DESCRIPTION OF THE TASK
Print nothing but the lines from the start of the listing below through the line that contains "[YELP] (861, 2281)". Do not include the pictures.

SUPPLIED RECORDS
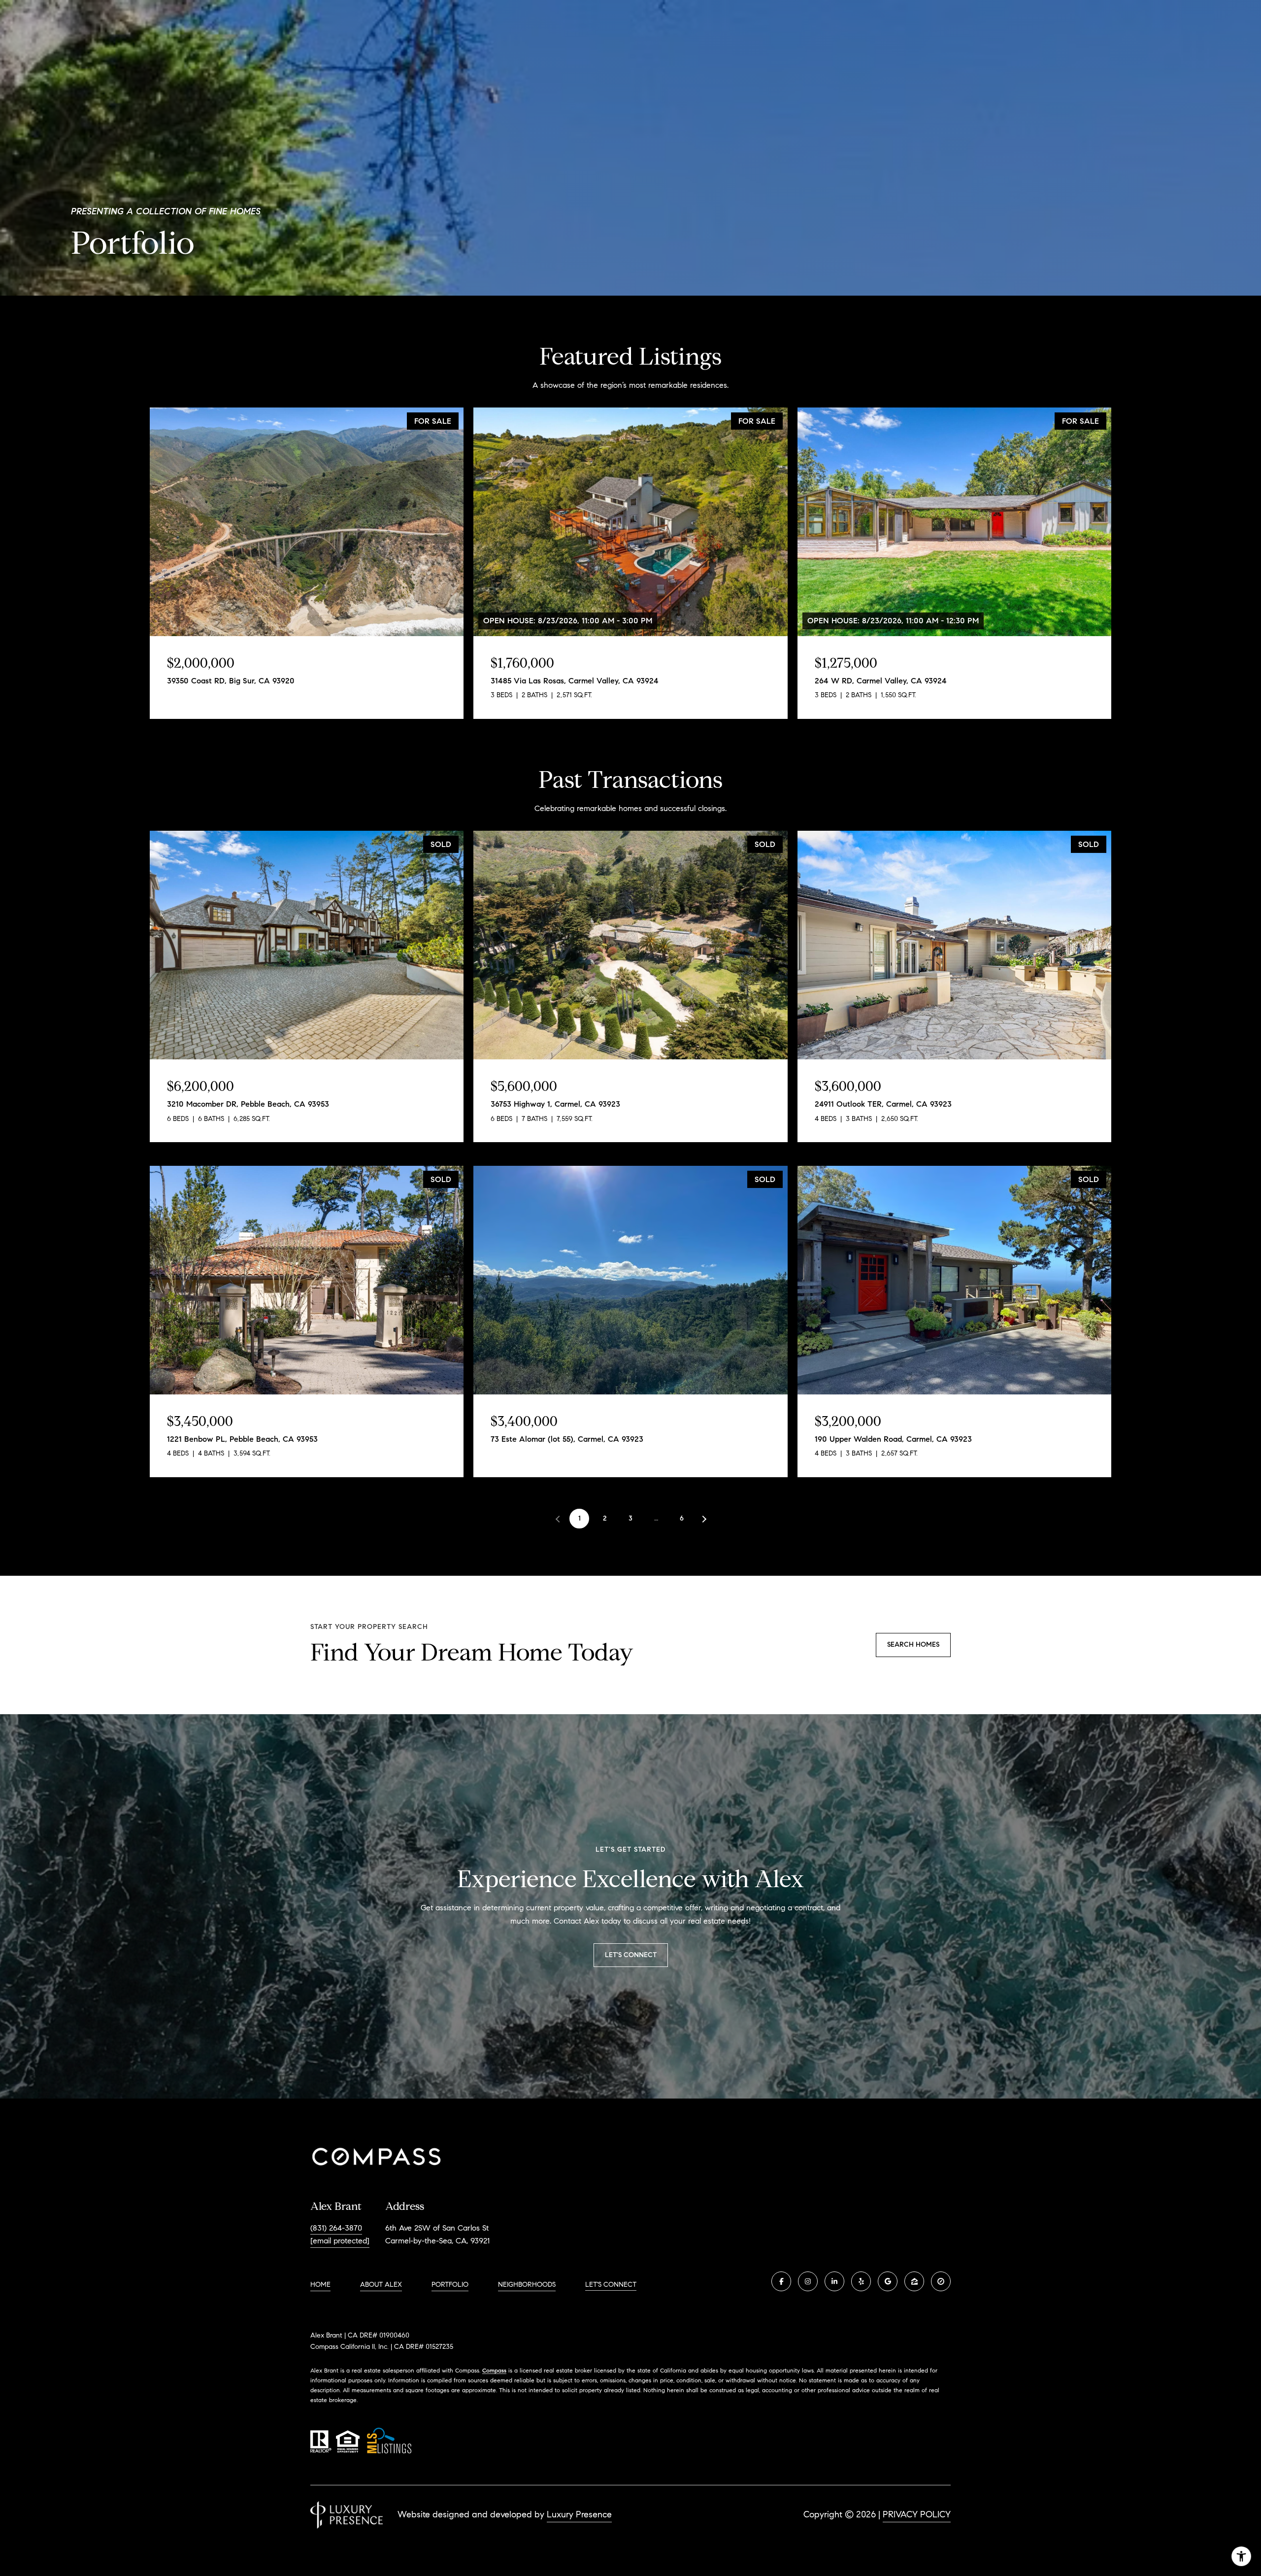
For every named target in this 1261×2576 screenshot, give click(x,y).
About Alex (381, 2284)
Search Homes (913, 1644)
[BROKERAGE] (941, 2281)
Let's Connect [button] (631, 1955)
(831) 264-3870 (336, 2228)
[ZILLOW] (914, 2281)
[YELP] (861, 2281)
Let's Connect (610, 2285)
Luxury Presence (579, 2514)
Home (320, 2284)
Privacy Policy (917, 2514)
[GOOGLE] (887, 2281)
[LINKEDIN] (834, 2281)
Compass (494, 2370)
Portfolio (449, 2284)
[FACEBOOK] (781, 2281)
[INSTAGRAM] (808, 2281)
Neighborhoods (527, 2284)
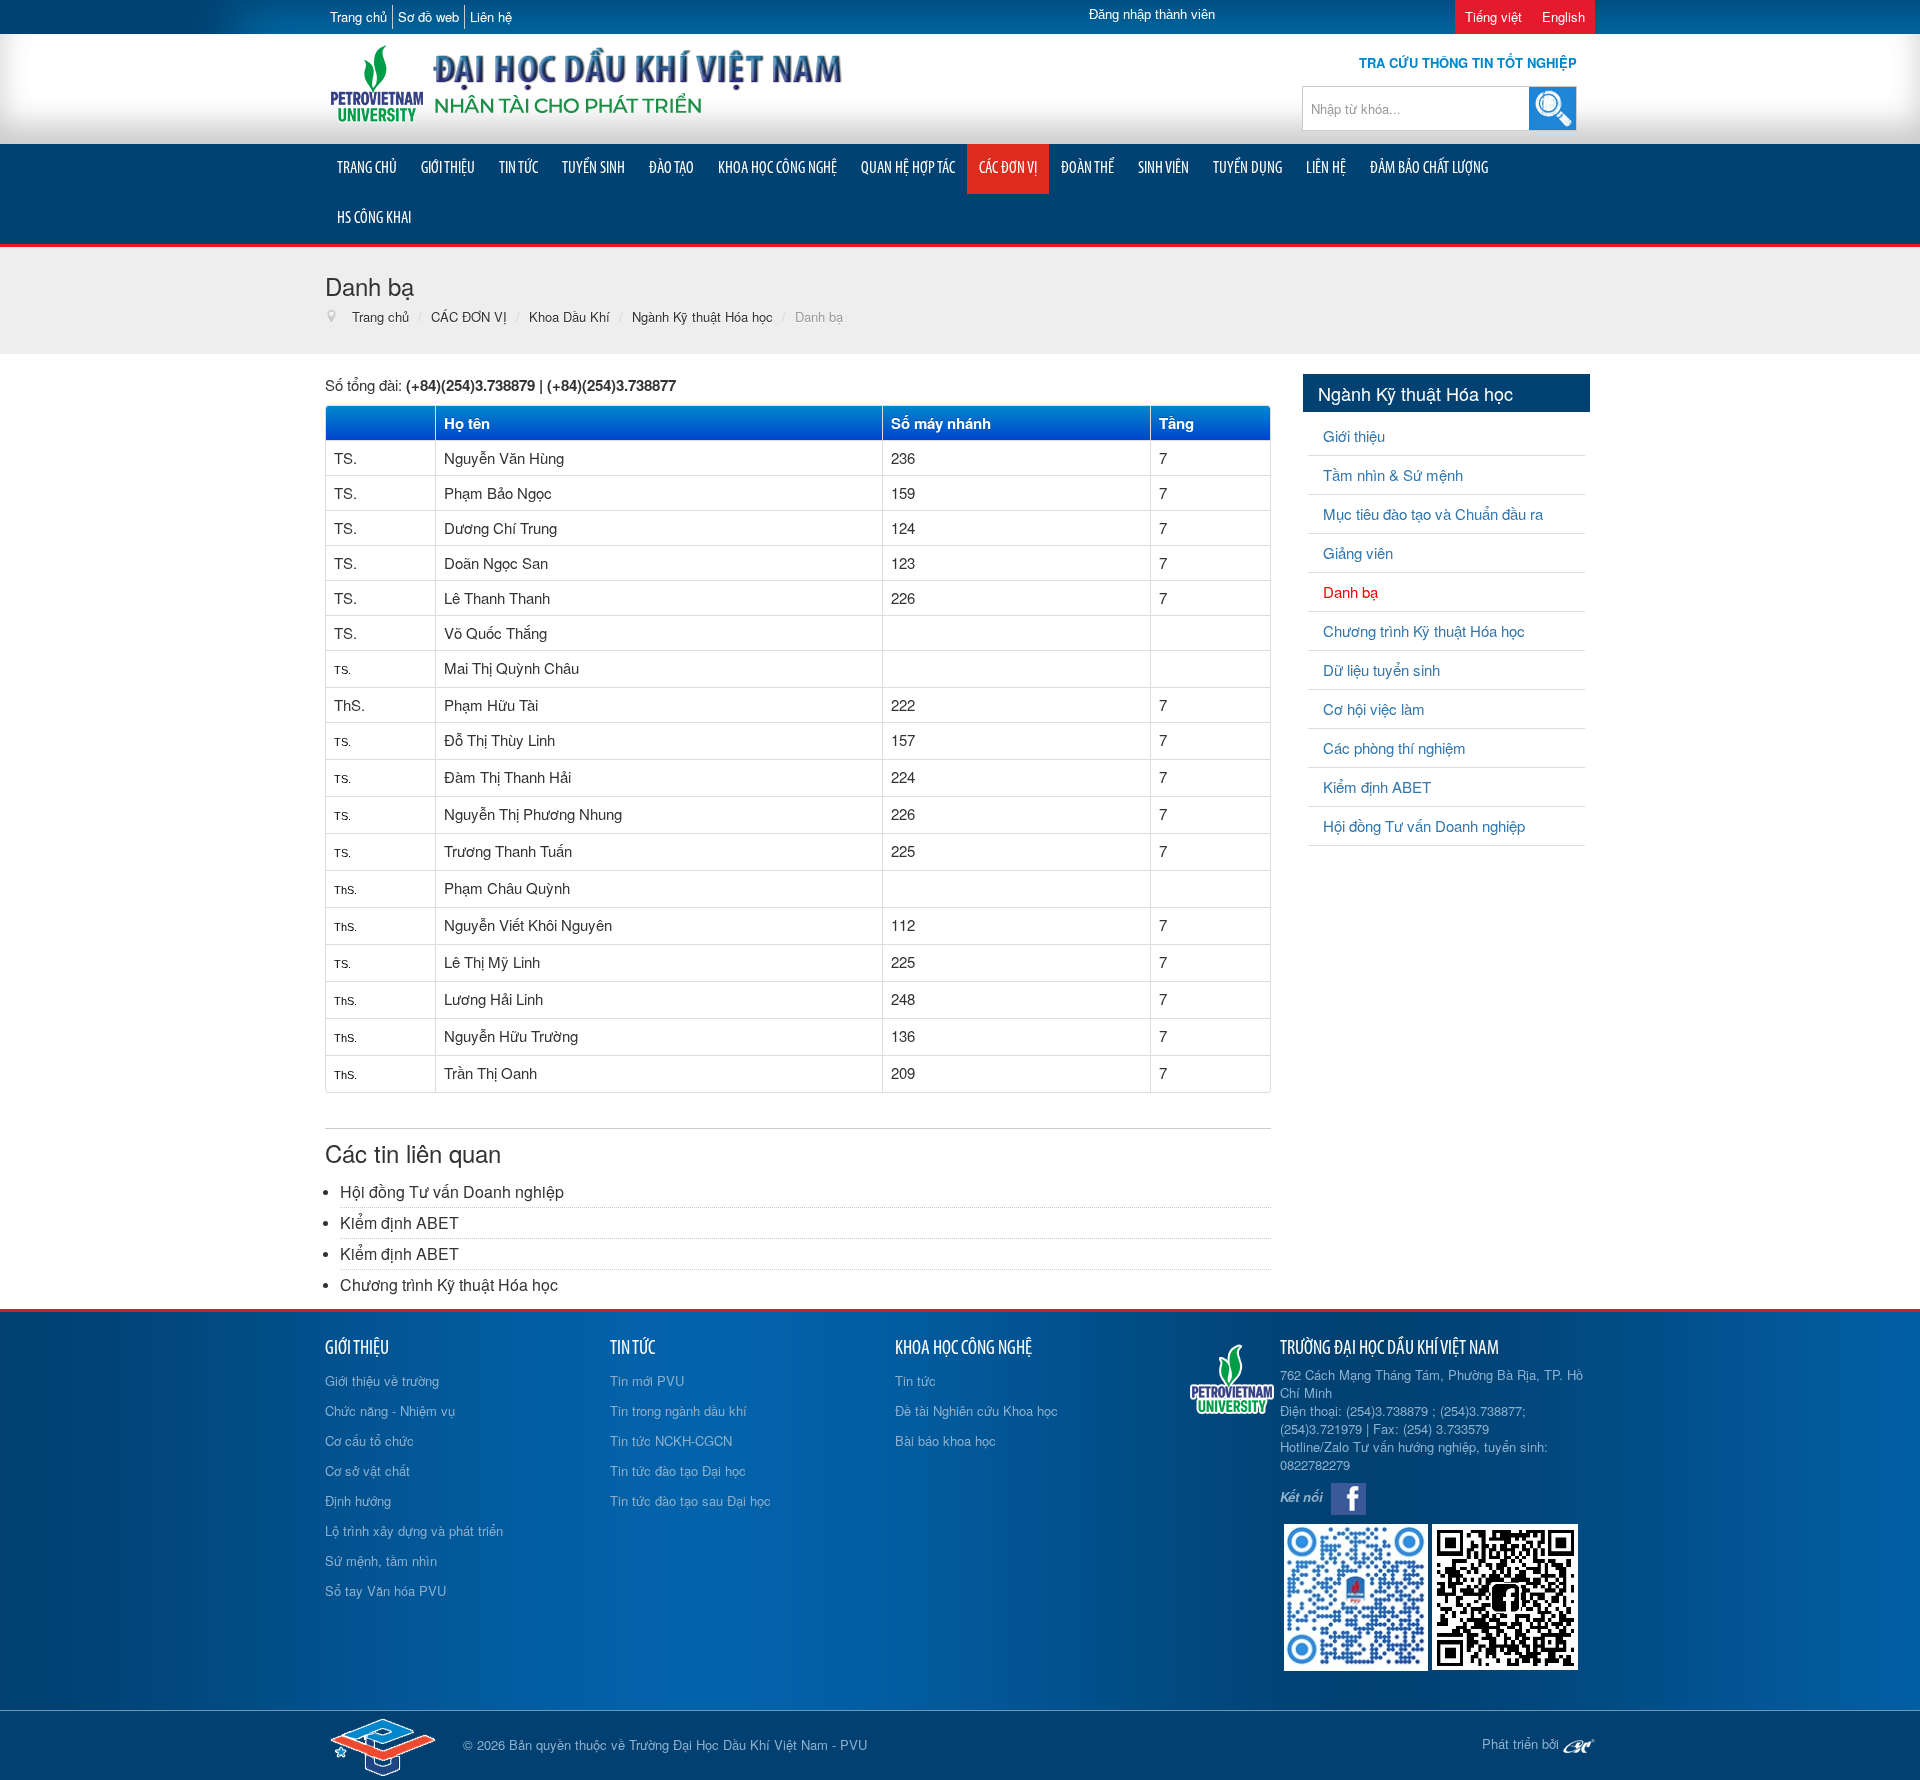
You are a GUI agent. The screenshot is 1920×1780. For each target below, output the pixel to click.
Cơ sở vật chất (367, 1470)
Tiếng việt (1493, 16)
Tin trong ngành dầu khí (678, 1410)
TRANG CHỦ (367, 168)
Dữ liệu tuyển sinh (1381, 669)
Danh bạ (1350, 591)
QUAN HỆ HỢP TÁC (908, 168)
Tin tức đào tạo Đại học (678, 1470)
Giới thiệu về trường (382, 1380)
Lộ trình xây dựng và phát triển (414, 1530)
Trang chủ (358, 16)
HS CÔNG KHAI (374, 218)
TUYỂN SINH (593, 168)
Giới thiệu (1354, 435)
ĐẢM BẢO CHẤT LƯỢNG (1429, 168)
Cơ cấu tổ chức (369, 1440)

FINISHED TASK
For every named target in this 1261×2576 screenshot, give click(x,y).
About Alex (381, 2284)
Search Homes (913, 1644)
[BROKERAGE] (941, 2281)
Let's Connect [button] (631, 1955)
(831) 264-3870 (336, 2228)
[ZILLOW] (914, 2281)
[YELP] (861, 2281)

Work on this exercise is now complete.